In chapter 2, a broadband slotline-to-rectangular waveguide transition using a quarter-wavelength coplanar stripline is proposed. Furthermore, in order to miniaturize the proposed transition, a stepped-impedance resonator (SIR) is used in placement of the quarter-wavelength section in the transition. The resulting slotline-to-rectangular waveguide transition using the SIR not only greatly reduces the physical size but also maintains the broadband performance.
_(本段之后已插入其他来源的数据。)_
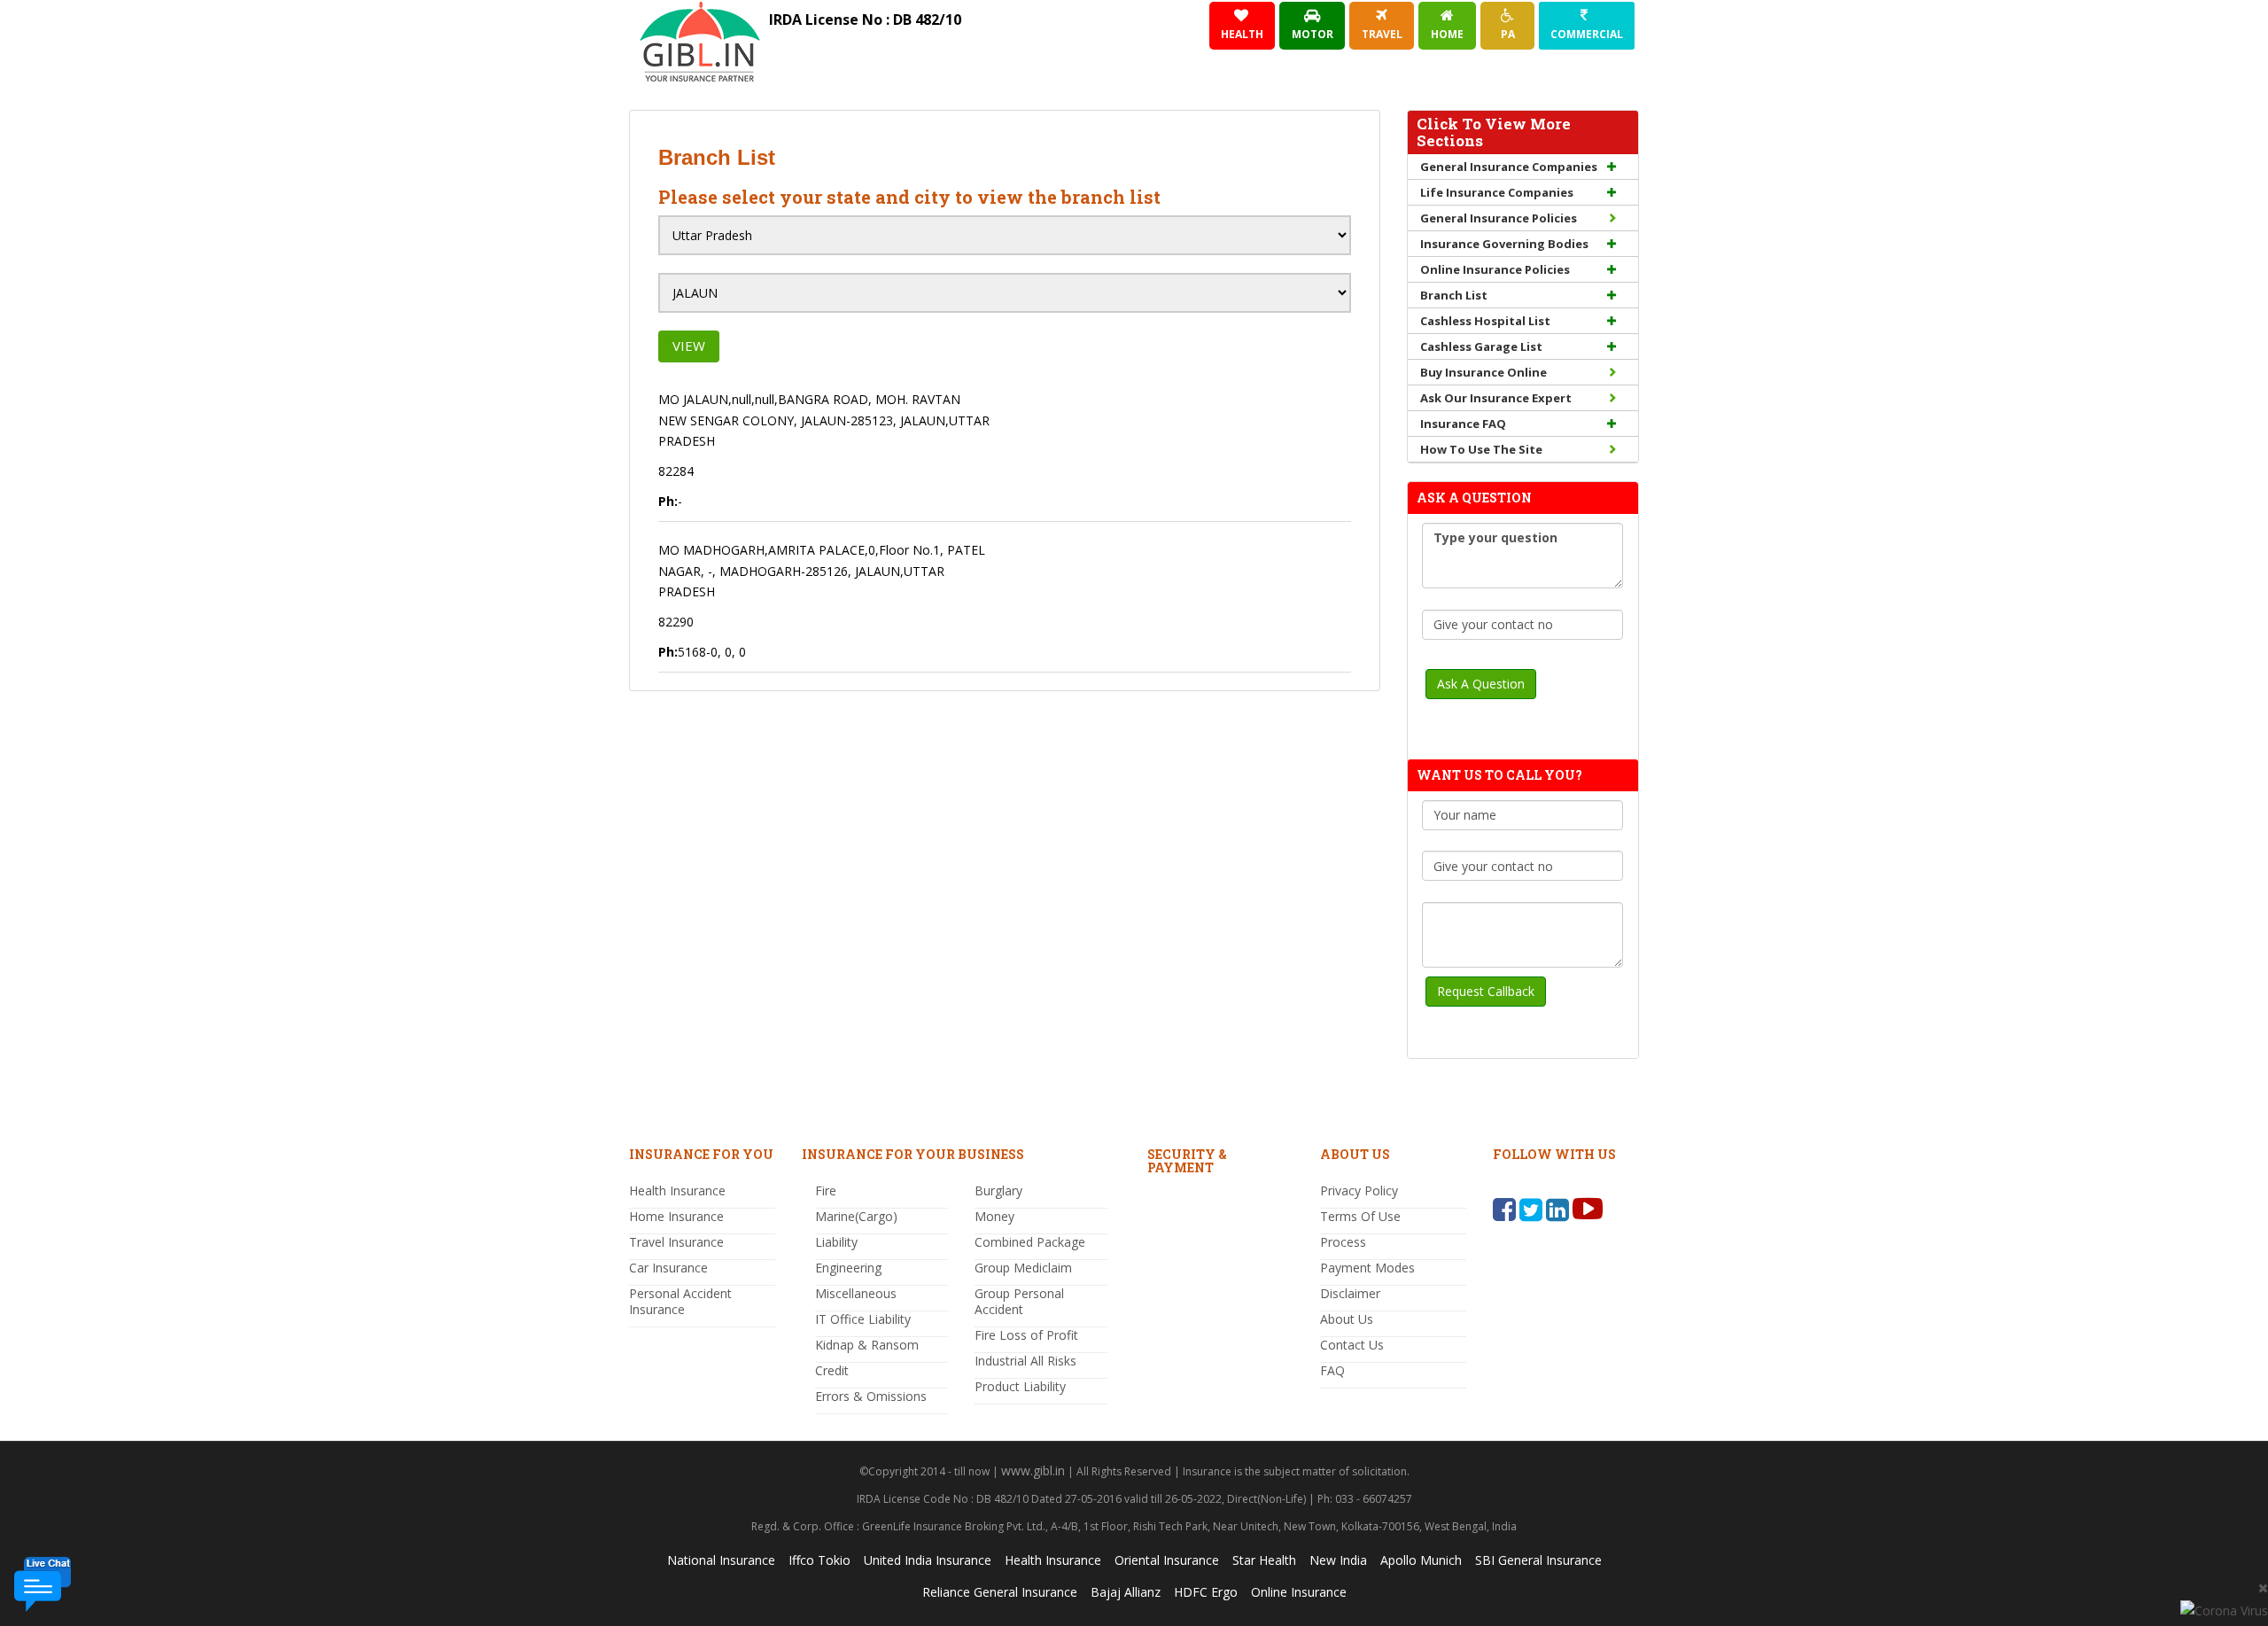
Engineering (848, 1267)
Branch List (1453, 295)
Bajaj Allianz (1126, 1591)
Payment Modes (1367, 1267)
In chapter 3, a broadband CPW-to-rectangular waveguide transition using a quarter-wavelength slotline is proposed. Furthermore, in order to miniaturize the proposed transition, a miniaturized coplanar waveguide to rectangular waveguide transition using an inductance-compensated slotline is proposed.
In chapter 4, a microstrip line-to-rectangular waveguide transition using a quarter-wavelength broadside-coupled microstrip line is proposed. The proposed transition using the quarter-wavelength broadside-coupled microstrip line is compact but has 20.95% 15-dB fractional bandwidth, which could only cover part of the X-band. In order to enhance the bandwidth, a double-section quarter-wavelength broadside-coupled microstrip line, which is implemented with the capacitance-compensated broadside-coupled microstrip line, is adopted to replace the quarter-wavelength broadside-coupled microstrip line. The microstrip line-to-rectangular waveguide transition using the capacitance-compensated broadside-coupled microstrip line is both compact and wideband.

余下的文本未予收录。